◆ **Source material**
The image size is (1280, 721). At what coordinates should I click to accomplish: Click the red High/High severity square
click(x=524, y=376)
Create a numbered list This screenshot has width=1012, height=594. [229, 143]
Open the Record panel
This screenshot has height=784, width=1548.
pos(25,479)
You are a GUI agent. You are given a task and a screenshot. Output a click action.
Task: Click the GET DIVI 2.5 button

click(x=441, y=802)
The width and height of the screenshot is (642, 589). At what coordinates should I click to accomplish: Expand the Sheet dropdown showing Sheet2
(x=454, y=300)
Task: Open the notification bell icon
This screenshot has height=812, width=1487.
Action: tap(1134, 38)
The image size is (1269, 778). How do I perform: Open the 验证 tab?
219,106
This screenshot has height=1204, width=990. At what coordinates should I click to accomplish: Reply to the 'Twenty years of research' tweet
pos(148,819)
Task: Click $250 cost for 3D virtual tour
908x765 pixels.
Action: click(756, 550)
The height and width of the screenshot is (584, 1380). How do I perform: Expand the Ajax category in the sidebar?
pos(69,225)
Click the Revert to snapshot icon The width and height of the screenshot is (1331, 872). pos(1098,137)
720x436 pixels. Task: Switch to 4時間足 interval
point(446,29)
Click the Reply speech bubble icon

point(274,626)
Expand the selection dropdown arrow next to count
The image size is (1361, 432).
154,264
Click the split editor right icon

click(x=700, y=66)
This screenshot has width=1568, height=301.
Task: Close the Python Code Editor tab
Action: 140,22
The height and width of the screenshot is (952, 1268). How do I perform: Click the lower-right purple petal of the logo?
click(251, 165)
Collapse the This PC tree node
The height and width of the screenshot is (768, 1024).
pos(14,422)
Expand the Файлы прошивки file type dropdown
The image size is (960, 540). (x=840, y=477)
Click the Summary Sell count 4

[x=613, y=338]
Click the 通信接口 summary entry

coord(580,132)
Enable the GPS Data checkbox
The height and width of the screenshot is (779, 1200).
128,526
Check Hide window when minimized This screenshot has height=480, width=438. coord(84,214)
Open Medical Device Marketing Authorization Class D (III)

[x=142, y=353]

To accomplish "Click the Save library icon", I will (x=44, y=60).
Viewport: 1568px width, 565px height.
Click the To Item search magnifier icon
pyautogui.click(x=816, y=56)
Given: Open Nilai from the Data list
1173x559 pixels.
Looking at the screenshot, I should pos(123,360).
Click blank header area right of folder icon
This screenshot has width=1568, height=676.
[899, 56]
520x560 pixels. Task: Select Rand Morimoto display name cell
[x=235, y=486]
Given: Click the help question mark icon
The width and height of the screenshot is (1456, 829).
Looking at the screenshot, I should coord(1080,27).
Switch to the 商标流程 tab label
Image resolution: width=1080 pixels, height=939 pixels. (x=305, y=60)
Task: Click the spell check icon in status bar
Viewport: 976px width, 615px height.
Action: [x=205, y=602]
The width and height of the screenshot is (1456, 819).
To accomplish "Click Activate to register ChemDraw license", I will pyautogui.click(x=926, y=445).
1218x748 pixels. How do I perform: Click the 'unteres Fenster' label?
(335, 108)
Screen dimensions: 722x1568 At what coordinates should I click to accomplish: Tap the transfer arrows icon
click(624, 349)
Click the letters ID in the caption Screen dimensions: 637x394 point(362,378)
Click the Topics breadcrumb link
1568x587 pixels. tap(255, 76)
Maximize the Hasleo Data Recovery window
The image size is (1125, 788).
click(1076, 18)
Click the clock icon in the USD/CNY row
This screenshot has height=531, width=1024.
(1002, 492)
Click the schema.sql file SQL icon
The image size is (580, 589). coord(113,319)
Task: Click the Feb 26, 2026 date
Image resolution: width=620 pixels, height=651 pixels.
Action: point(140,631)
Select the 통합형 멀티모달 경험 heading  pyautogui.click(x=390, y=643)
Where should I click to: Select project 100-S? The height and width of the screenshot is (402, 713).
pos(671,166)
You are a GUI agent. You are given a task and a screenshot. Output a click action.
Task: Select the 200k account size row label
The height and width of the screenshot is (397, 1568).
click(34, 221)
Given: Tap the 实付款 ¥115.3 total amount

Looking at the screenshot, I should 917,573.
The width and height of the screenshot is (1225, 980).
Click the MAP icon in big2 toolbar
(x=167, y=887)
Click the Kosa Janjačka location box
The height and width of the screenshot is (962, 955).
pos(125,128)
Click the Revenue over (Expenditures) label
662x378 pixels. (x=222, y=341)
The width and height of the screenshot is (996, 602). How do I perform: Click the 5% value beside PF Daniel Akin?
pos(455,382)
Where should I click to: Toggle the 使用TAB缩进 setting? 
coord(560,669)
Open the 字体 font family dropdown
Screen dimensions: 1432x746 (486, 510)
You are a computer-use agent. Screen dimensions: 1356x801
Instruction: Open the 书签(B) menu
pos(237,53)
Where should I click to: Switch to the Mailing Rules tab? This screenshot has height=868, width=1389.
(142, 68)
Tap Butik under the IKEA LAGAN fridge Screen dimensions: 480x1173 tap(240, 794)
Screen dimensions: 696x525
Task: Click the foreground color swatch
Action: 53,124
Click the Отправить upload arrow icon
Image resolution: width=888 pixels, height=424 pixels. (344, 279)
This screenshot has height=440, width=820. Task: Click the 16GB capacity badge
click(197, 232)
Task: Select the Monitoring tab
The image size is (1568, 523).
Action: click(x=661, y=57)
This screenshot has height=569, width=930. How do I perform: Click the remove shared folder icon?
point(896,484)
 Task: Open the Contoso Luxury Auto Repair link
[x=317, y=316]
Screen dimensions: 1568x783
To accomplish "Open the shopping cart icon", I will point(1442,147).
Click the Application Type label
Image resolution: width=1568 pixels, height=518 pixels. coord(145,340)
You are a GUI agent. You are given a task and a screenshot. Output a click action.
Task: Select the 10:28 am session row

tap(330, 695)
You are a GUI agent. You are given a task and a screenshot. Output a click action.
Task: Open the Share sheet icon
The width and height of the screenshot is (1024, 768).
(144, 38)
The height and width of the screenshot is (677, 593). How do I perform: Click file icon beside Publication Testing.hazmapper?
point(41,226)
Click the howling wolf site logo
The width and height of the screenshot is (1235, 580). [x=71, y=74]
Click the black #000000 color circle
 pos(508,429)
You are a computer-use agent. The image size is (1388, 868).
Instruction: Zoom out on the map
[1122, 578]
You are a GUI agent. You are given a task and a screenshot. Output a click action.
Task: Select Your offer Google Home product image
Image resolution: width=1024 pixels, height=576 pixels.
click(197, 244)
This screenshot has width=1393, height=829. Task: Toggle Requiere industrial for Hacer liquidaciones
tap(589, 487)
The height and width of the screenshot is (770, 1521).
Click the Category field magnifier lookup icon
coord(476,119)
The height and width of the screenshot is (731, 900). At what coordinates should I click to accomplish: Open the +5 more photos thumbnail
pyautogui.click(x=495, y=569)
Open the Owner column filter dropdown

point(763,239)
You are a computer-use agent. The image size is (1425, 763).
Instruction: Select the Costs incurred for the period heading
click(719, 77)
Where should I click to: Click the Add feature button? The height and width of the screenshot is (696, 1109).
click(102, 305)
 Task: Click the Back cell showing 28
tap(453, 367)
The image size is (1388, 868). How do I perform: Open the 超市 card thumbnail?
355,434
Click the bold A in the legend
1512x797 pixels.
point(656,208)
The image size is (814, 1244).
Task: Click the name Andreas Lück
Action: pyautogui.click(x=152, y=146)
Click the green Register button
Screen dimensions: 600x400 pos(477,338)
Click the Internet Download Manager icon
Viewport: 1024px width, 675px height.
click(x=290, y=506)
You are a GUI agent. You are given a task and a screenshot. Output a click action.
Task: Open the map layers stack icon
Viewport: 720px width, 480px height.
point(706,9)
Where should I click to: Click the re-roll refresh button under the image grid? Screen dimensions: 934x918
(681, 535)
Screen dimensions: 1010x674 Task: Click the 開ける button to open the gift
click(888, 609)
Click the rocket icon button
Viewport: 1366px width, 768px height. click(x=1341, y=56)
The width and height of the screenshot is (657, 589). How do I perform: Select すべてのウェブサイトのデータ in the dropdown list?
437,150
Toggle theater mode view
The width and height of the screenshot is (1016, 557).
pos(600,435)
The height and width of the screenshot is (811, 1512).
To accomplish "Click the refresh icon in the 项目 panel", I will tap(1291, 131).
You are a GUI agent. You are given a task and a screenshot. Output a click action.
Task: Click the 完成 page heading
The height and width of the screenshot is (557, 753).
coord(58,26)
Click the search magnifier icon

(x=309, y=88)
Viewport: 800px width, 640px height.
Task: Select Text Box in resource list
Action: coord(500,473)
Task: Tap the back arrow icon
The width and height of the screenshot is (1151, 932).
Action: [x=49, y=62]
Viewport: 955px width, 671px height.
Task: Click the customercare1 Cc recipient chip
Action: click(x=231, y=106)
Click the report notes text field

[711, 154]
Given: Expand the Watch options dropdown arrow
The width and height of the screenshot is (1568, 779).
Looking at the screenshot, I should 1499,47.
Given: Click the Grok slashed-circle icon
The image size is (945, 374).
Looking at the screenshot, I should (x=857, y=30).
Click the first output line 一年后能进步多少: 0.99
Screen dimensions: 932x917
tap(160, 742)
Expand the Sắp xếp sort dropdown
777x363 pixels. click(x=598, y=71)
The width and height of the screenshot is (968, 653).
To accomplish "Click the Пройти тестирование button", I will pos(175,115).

◆ **Your objective**
Could you return exactly the lines above from the line with "The height and width of the screenshot is (557, 753)." to the line with "Given: Click the Grok slashed-circle icon", both included, and nothing else?

◆ **Expected answer**
The height and width of the screenshot is (557, 753).
coord(58,26)
Click the search magnifier icon

(x=309, y=88)
Viewport: 800px width, 640px height.
Task: Select Text Box in resource list
Action: coord(500,473)
Task: Tap the back arrow icon
The width and height of the screenshot is (1151, 932).
Action: [x=49, y=62]
Viewport: 955px width, 671px height.
Task: Click the customercare1 Cc recipient chip
Action: click(x=231, y=106)
Click the report notes text field

[711, 154]
Given: Expand the Watch options dropdown arrow
The width and height of the screenshot is (1568, 779).
Looking at the screenshot, I should 1499,47.
Given: Click the Grok slashed-circle icon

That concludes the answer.